DIRECTIONS FOR THIS TASK => From the line containing "780x500 pixels." down to the last line of the records below, give every line again without any change.
━━━━━━━━━━━━━━━━
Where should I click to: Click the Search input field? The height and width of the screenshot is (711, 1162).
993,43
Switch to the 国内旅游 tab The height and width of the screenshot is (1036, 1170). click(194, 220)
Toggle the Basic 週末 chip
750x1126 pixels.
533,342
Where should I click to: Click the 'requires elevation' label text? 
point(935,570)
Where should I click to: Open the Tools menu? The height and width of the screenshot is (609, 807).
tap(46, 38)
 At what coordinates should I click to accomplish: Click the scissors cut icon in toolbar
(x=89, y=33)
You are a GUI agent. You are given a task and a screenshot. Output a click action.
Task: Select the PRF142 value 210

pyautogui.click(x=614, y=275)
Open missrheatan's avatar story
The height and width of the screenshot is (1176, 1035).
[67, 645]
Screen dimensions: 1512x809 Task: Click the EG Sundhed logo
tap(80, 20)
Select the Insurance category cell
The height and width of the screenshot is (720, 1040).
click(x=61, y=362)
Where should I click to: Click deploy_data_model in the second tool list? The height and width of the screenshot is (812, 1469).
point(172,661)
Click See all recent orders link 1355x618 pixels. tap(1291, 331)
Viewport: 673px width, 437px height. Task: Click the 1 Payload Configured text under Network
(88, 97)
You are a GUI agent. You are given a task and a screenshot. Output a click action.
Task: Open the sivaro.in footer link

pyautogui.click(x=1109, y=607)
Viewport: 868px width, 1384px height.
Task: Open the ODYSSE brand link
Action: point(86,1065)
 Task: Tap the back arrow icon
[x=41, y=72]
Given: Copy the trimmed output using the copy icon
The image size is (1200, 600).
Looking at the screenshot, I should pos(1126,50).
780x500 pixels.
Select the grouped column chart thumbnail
━━━━━━━━━━━━━━━━
WORKED SOLUTION =>
780x500 pixels.
Select the grouped column chart thumbnail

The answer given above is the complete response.